An LLC is taxed as partnership if it has more than one member unless it elects to be taxed as one of the following:
- An LLC can elect to be taxed as a C Corporation using Form 8832.
- An LLC can elect to be taxed as an S Corporation using Form 8832 and Form 2553.
- An LLC can choose to be taxed as a Sole-Proprietorship if there is only one member (known as a Single Member LLC or a disregarded entity not separate from its owner). No form is required.
In general, once a tax designation is elected, it must remain in effect for five years before being changed without approval from the IRS.
What Tax Form does an LLC File and when is it due?
An LLC does not have its own tax form. It will file the tax return on the due date (including extension) associated with the election it has made as to how it will be taxed.
- If taxed as a Partnership – Form 1065.
- If taxed as a C Corporation – Form 1120.
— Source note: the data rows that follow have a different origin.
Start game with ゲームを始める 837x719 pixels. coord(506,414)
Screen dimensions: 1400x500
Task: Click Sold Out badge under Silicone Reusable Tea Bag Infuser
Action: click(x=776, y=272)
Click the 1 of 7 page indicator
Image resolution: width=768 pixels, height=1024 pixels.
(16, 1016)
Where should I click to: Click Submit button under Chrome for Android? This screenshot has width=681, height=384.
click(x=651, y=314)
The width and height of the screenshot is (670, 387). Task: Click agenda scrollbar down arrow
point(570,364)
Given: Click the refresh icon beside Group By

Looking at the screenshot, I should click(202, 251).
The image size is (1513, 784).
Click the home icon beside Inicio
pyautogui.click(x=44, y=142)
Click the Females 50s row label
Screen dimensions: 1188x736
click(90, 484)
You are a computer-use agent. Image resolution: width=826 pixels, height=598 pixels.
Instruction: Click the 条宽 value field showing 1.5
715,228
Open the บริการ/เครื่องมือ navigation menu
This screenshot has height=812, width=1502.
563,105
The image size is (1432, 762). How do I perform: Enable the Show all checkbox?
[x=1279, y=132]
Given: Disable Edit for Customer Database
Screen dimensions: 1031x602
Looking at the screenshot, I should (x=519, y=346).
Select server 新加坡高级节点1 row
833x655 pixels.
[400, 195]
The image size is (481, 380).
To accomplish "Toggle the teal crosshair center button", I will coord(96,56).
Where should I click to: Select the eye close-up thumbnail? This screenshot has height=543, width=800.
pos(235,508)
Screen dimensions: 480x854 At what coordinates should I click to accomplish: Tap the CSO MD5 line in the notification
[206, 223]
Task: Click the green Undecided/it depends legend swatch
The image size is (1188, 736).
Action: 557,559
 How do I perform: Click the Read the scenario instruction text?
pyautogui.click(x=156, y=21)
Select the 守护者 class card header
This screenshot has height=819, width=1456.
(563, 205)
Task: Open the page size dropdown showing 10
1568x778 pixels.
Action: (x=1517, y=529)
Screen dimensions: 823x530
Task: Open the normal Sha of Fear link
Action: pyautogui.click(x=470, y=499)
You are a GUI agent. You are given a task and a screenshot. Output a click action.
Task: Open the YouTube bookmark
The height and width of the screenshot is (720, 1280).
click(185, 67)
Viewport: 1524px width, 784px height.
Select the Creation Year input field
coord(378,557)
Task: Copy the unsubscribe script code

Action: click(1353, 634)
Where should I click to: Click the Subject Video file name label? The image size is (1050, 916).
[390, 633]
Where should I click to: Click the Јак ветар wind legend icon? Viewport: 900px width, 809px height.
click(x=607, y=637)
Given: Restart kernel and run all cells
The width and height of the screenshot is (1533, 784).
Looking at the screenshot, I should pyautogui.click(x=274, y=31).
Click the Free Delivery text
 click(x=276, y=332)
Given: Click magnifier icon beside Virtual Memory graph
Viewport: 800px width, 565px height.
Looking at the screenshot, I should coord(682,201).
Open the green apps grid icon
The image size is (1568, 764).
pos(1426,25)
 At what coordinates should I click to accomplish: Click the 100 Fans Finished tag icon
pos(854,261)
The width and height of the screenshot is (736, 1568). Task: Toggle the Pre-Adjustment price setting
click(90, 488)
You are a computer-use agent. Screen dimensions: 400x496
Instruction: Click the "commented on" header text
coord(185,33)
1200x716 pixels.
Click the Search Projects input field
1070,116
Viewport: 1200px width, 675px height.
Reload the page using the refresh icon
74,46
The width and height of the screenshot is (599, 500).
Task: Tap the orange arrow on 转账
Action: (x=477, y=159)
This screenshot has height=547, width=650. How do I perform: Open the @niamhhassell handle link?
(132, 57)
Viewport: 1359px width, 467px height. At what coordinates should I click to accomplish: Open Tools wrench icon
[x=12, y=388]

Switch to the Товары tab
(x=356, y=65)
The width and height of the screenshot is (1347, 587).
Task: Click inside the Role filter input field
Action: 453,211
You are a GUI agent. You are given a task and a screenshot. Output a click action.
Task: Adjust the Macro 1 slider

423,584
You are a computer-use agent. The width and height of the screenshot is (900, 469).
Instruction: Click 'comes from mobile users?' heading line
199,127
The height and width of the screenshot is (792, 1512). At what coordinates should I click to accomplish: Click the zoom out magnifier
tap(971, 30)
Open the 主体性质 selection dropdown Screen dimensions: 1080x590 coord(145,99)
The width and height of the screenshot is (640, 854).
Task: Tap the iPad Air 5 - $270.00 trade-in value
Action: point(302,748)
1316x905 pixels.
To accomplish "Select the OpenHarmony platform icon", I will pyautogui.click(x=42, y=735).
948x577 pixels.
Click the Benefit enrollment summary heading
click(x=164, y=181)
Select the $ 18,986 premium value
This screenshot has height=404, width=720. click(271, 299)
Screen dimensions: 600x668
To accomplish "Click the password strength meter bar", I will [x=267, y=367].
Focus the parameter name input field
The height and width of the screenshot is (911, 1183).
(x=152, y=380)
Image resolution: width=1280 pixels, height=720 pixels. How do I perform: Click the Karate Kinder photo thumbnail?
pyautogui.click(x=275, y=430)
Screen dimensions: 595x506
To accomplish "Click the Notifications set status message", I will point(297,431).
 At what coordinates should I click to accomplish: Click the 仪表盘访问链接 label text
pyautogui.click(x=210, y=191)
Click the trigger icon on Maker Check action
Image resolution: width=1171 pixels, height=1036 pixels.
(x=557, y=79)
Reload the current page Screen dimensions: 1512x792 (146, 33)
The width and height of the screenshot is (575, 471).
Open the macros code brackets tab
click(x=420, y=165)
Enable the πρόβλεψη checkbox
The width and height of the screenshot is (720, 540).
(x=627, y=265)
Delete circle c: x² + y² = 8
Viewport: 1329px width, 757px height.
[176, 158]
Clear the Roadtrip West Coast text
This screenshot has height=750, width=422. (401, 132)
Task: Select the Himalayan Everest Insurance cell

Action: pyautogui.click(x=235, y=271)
- If taxed as an S Corporation – Form 1120S.
- If taxed as a Sole-Proprietor – Schedule C of Form 1040.
Estimated Taxes of an LLC
Estimated taxes of an LLC are determined by the tax treatment it elects.
Payroll Taxes of an LLC
Any employee of a LLC that receives salaries, wages, or other compensation is subject to federal and state (if applicable) payroll taxes. It is the LLC’s responsibility to withhold these taxes, match any that are required by law, and remit these amounts to the appropriate taxing agency on a specified timely basis. Payroll taxes can be a significant cost of doing business with potential ramifications on cash flow and should not be ignored by any business.
Which Entity Is Best for Your Business?
From the discussion above, it should be apparent that the best form of business is the one that best suits the company’s purpose and should take into account all factors, not just taxes. That said, from a tax perspective, the most important consideration a new business can make is to decide how it wants to be taxed. This decision should be made with the help of a competent and qualified small business and tax consultant, such as a Certified Public Accountant or Enrolled Agent, who can guide the new business owner towards the proper solution. Once a decision on the form has been reached, a business attorney should be consulted to make sure the proper paperwork is in place to formalize the selection.